Instructions for the task:
Among the entries below, find how many lines carry the word "computer" and state only that figure.

Supplied records:
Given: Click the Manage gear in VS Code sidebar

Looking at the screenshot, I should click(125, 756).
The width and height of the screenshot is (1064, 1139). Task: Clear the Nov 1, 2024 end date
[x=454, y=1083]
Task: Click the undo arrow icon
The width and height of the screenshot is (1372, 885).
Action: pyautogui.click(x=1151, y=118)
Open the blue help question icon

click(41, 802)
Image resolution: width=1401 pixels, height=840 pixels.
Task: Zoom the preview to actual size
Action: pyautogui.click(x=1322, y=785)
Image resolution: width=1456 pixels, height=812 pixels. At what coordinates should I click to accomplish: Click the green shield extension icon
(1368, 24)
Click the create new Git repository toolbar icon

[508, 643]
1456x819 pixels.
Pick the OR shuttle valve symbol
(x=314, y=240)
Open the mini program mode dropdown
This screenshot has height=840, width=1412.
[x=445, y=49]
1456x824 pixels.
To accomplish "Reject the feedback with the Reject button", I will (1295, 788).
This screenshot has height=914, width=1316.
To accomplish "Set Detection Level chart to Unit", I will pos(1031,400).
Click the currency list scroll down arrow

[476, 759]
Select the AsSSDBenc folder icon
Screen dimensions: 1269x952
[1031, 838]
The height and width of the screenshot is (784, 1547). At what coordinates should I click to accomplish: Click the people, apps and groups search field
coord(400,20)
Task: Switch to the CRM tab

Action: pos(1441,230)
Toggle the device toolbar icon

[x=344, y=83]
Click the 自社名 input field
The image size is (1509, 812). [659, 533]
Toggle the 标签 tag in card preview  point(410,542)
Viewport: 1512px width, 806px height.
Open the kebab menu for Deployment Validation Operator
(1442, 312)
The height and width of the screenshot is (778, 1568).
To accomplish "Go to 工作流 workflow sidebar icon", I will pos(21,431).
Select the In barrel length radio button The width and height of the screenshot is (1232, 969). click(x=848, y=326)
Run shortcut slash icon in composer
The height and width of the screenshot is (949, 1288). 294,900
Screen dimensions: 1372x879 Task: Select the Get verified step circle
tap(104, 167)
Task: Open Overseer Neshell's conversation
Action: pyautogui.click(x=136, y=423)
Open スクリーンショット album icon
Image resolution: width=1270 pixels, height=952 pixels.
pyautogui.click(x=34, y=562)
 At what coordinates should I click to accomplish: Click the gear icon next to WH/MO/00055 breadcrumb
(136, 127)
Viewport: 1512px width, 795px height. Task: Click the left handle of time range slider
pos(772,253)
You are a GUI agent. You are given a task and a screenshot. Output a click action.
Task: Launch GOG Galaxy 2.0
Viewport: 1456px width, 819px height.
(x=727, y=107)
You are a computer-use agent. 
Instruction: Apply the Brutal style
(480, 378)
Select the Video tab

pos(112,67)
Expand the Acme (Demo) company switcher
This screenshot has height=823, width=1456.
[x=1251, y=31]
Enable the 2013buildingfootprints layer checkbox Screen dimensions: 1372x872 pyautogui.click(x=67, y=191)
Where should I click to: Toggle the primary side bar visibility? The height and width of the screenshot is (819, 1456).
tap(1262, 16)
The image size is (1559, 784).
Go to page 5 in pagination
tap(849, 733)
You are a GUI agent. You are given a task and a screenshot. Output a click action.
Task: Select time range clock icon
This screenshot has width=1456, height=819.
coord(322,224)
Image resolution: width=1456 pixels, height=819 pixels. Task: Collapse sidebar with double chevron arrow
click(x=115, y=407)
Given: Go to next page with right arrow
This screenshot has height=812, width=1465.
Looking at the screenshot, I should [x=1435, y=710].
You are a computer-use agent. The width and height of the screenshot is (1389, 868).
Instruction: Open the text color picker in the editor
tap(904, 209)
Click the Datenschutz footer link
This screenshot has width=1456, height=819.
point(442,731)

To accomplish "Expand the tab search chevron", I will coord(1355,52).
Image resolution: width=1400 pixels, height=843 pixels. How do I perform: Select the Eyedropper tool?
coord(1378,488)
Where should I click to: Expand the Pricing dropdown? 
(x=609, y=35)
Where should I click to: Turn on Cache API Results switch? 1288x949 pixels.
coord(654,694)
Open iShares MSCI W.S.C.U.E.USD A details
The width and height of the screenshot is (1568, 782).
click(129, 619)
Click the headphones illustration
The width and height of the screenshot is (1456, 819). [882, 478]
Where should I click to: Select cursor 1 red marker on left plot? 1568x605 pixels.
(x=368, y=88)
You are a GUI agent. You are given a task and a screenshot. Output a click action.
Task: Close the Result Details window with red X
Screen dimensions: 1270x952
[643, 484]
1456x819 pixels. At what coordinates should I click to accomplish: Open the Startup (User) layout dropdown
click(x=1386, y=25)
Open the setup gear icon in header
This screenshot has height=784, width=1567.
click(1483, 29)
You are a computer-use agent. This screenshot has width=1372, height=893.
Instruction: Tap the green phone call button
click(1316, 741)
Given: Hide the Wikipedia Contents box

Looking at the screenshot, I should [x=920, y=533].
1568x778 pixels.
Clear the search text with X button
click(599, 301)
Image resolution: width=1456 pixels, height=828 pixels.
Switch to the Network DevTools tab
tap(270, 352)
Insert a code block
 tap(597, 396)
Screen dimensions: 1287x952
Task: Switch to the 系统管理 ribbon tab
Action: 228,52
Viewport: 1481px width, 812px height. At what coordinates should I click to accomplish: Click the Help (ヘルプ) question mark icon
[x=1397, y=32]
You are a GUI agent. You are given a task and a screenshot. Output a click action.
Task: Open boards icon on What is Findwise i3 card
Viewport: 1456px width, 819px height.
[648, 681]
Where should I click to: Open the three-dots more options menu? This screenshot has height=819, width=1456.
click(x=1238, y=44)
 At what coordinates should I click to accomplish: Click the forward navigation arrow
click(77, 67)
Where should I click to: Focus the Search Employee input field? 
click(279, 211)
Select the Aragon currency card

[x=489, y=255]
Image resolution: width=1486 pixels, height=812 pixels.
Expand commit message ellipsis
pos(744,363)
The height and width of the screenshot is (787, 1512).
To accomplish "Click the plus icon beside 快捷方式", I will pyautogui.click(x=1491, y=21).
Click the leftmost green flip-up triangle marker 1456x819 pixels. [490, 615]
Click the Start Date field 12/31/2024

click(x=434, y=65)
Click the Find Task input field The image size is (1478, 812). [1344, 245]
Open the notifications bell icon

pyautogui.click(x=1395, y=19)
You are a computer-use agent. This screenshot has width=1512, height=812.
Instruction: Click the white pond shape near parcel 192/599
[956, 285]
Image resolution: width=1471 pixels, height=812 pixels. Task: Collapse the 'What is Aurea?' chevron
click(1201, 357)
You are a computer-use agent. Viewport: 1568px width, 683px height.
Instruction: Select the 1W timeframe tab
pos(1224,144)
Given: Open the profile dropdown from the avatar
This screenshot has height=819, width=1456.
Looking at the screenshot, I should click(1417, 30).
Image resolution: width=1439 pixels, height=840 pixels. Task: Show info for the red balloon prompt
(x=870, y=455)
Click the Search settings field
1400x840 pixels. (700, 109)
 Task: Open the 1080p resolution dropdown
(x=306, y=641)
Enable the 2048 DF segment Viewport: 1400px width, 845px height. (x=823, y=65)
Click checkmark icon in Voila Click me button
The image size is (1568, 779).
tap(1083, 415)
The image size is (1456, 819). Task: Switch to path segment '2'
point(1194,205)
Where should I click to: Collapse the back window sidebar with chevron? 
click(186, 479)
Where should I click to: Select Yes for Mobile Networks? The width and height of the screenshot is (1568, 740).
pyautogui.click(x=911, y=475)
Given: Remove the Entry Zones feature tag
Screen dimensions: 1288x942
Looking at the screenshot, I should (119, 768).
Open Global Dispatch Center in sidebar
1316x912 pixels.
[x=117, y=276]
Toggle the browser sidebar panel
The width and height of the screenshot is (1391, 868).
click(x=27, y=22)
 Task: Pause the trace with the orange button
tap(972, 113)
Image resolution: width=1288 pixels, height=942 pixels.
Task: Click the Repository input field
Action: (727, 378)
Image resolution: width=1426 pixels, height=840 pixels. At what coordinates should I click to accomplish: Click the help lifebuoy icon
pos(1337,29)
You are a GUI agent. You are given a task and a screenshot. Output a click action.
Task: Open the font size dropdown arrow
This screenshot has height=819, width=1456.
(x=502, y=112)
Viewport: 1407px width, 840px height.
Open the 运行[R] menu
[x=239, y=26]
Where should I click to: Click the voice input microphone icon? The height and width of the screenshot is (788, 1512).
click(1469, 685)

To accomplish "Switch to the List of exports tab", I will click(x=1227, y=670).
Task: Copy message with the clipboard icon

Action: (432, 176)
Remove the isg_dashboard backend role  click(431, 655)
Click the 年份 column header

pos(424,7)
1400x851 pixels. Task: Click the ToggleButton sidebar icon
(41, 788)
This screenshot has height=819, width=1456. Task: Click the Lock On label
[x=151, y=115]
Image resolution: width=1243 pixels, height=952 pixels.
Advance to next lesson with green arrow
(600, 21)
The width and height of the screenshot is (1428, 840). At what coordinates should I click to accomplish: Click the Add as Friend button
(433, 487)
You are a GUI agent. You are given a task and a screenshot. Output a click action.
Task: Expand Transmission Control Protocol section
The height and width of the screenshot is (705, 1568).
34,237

Worked solution:
5